What you write should be an exact repeat of the lines from the one with "Click the 保存并新增 button" through the final line below, minus the pictures.

__MATERIAL PROVIDED__.
⟨

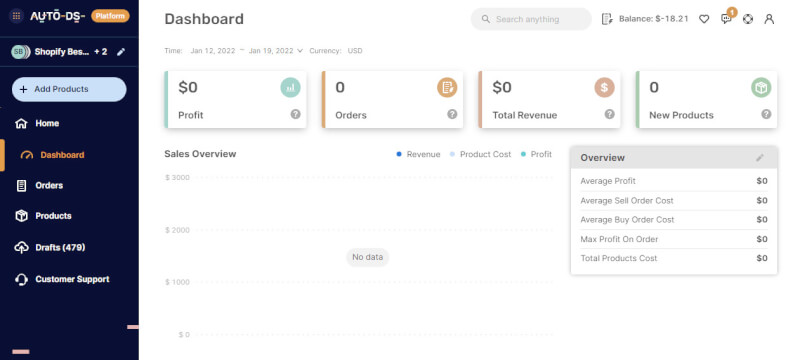The width and height of the screenshot is (800, 360).
Task: Expand the date range dropdown arrow
Action: 300,51

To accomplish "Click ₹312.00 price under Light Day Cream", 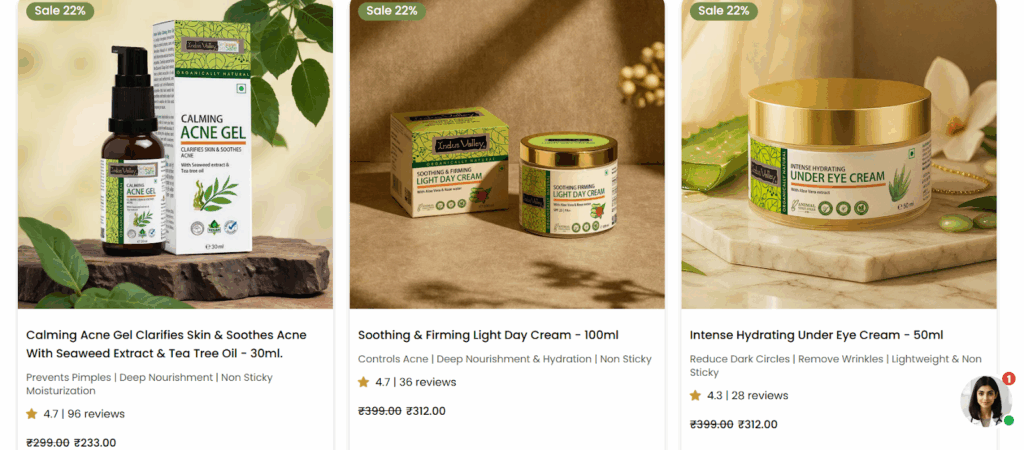I will [x=426, y=411].
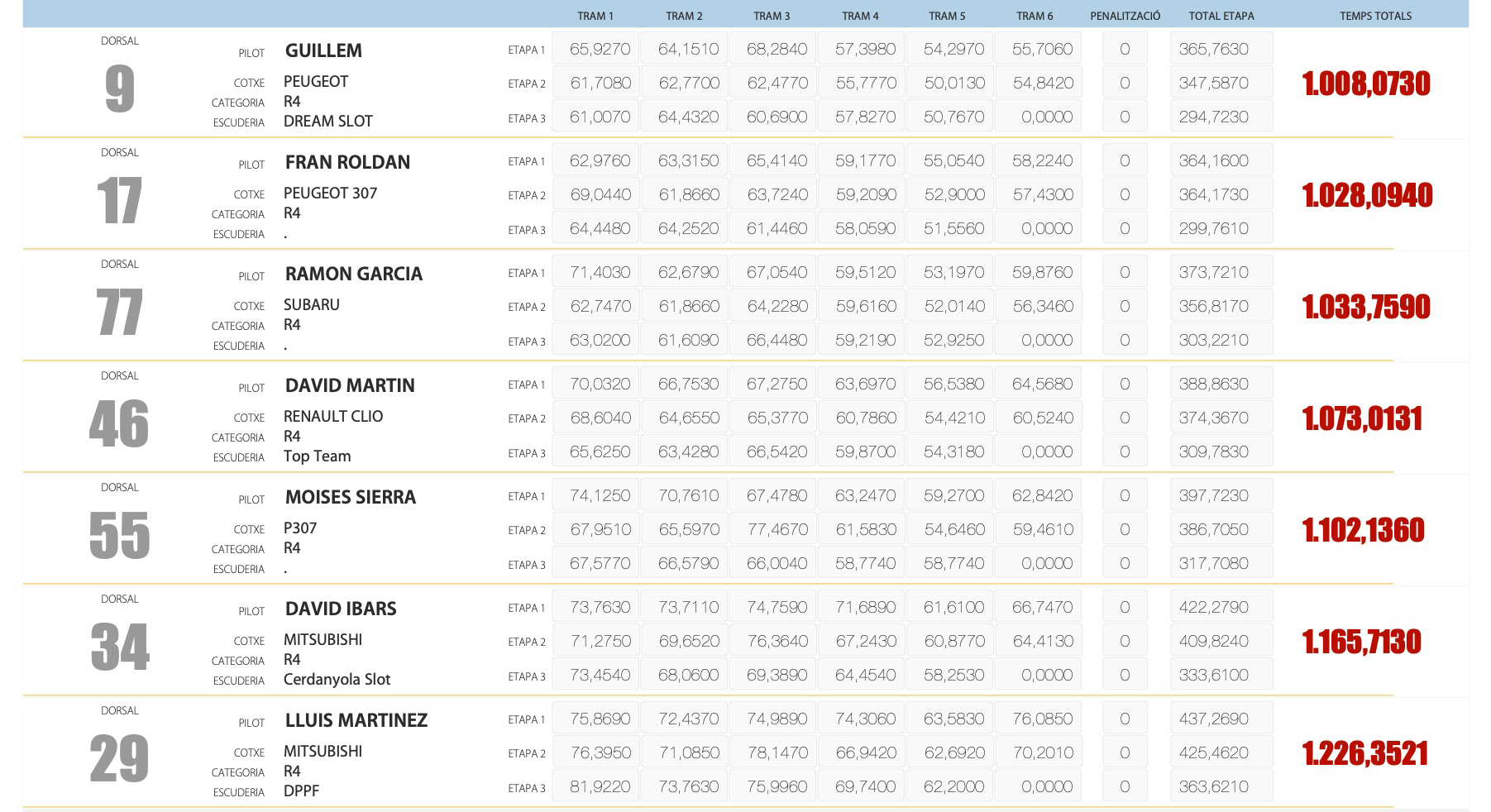Click dorsal number 17
Screen dimensions: 1491x812
coord(120,201)
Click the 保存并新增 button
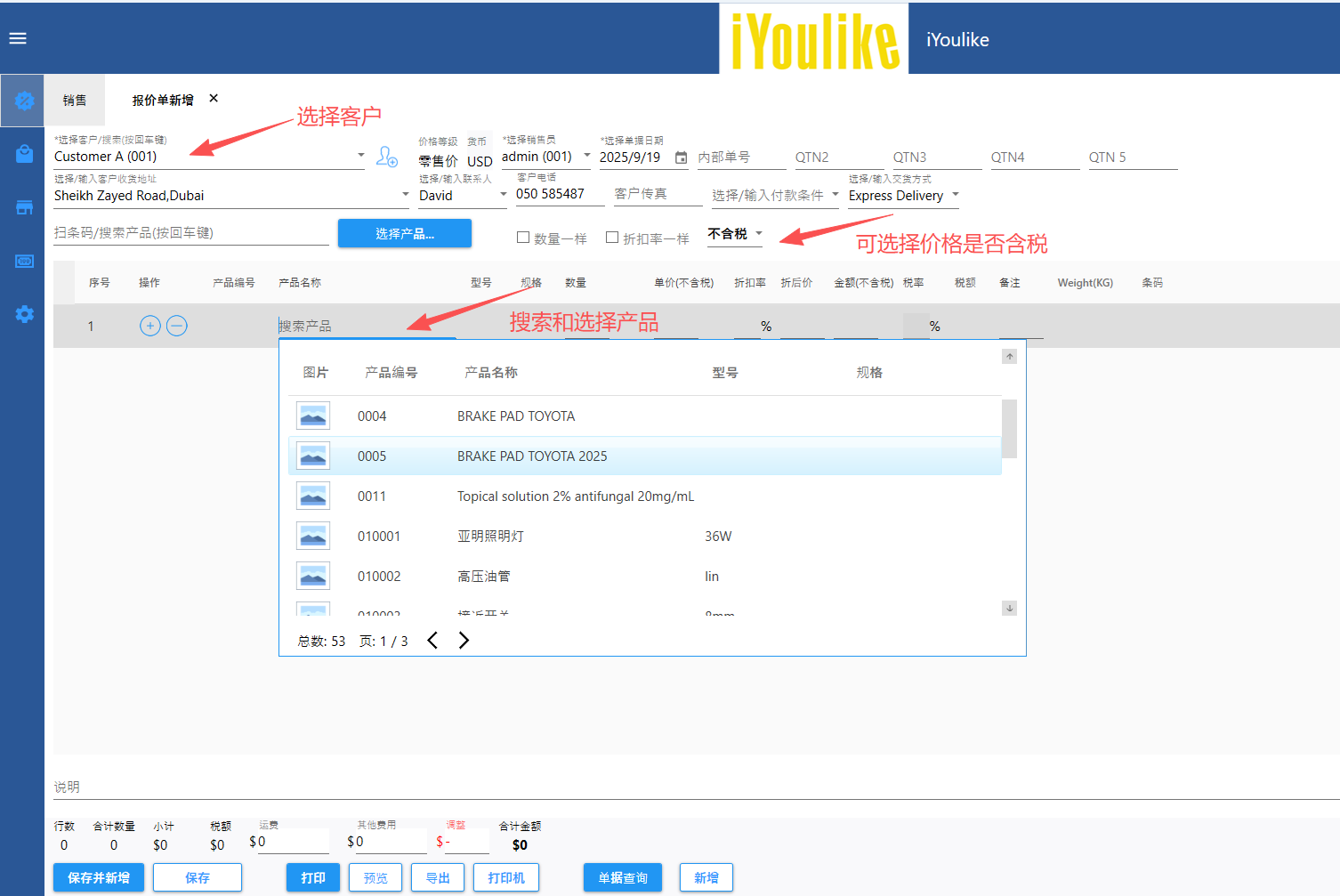Image resolution: width=1340 pixels, height=896 pixels. [98, 877]
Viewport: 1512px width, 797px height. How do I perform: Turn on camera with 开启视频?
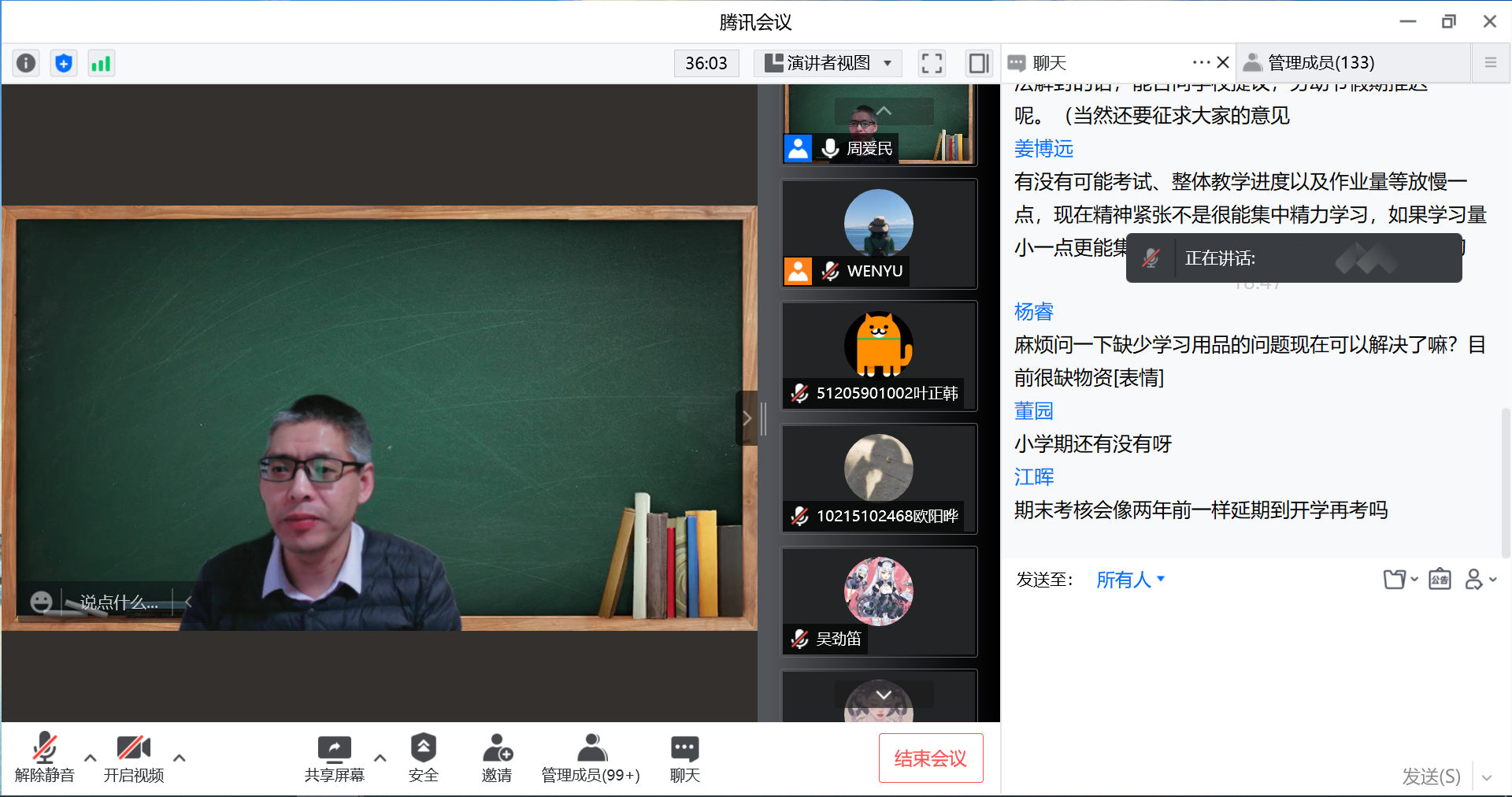click(134, 758)
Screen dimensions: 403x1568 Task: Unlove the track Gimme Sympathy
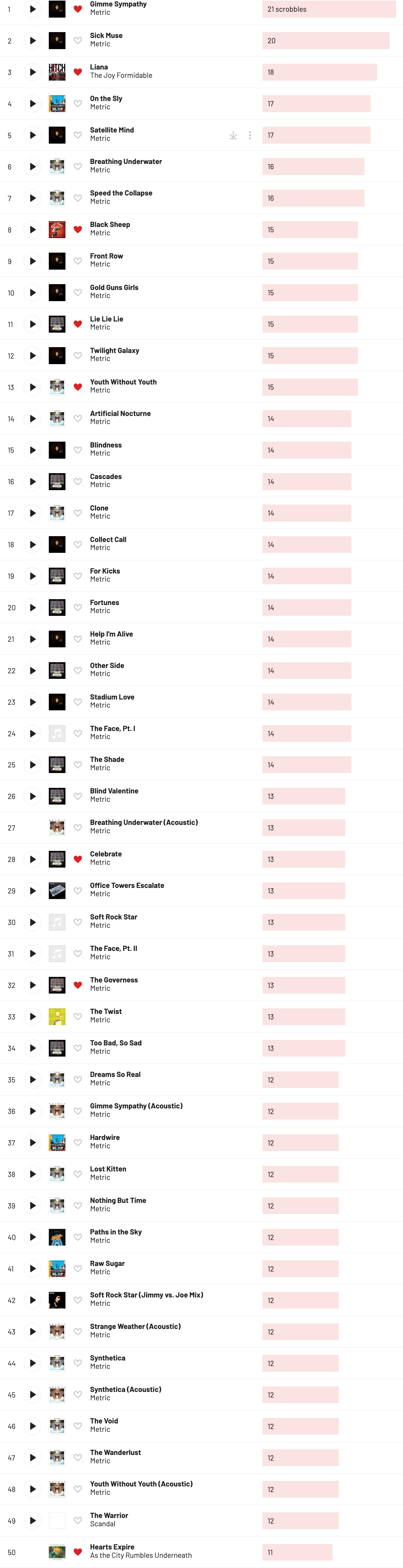[x=78, y=9]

⟩

__SOLUTION FOR THIS PROBLEM__.
Click the 保存并新增 button
Image resolution: width=1340 pixels, height=896 pixels. [98, 877]
Viewport: 1512px width, 797px height. How do I perform: Turn on camera with 开启视频?
click(134, 758)
Screen dimensions: 403x1568 Task: Unlove the track Gimme Sympathy
[x=78, y=9]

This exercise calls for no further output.